## What you should do
Your job is to return each record exactly, minus any pictures.

[[ Source material open ]]

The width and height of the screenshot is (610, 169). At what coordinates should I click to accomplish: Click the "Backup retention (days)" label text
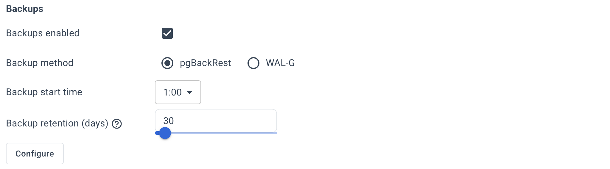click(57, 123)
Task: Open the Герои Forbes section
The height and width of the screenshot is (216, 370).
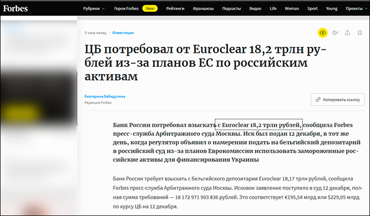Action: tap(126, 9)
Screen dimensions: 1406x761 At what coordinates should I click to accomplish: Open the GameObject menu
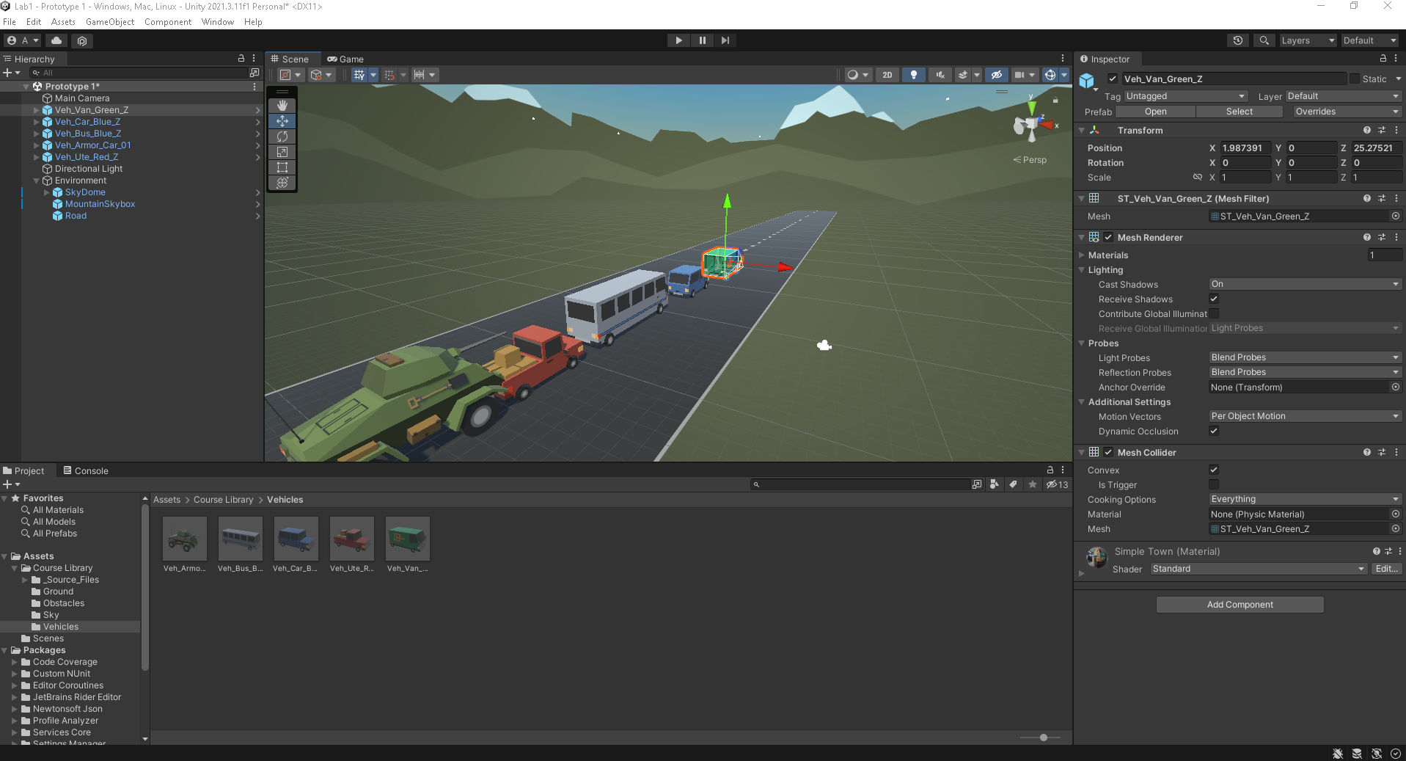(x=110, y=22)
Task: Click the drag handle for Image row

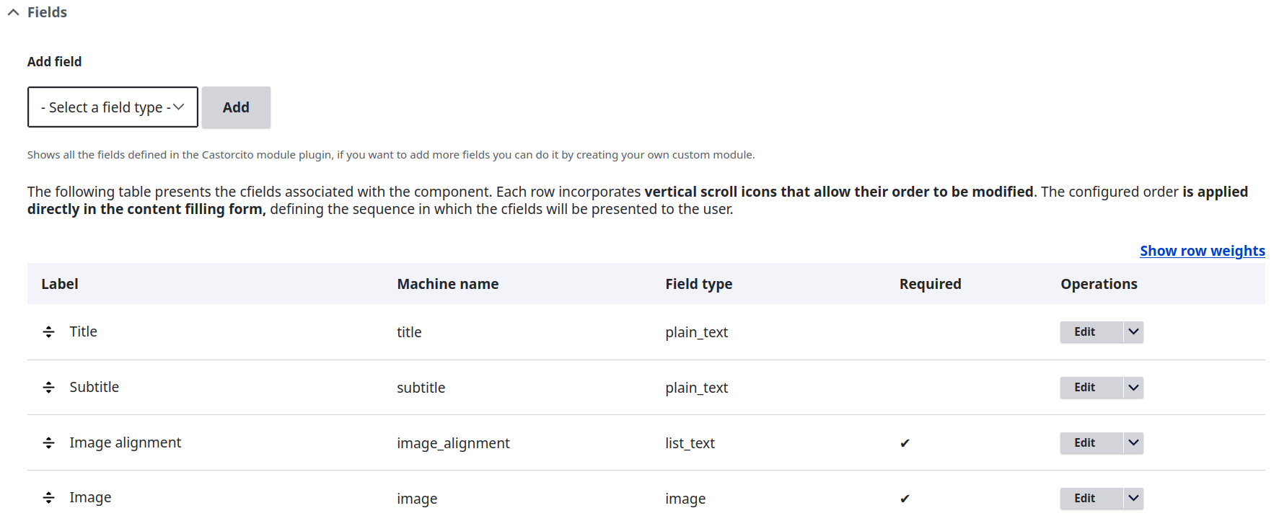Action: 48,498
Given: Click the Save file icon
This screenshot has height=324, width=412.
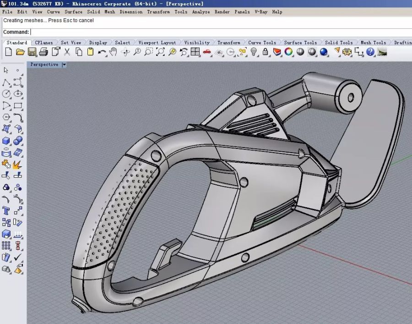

[[ Source material closed ]]

## Result
The width and height of the screenshot is (610, 169). At what coordinates should I click to accomplish: Click the "Backup retention (days)" label text
click(57, 123)
Task: Open the Герои Forbes section
The height and width of the screenshot is (216, 370).
Action: tap(126, 9)
Screen dimensions: 1406x761 At what coordinates should I click to accomplish: Open the GameObject menu
(x=110, y=22)
Task: Click the drag handle for Image row

Action: 48,498
Given: Click the Save file icon
This screenshot has height=324, width=412.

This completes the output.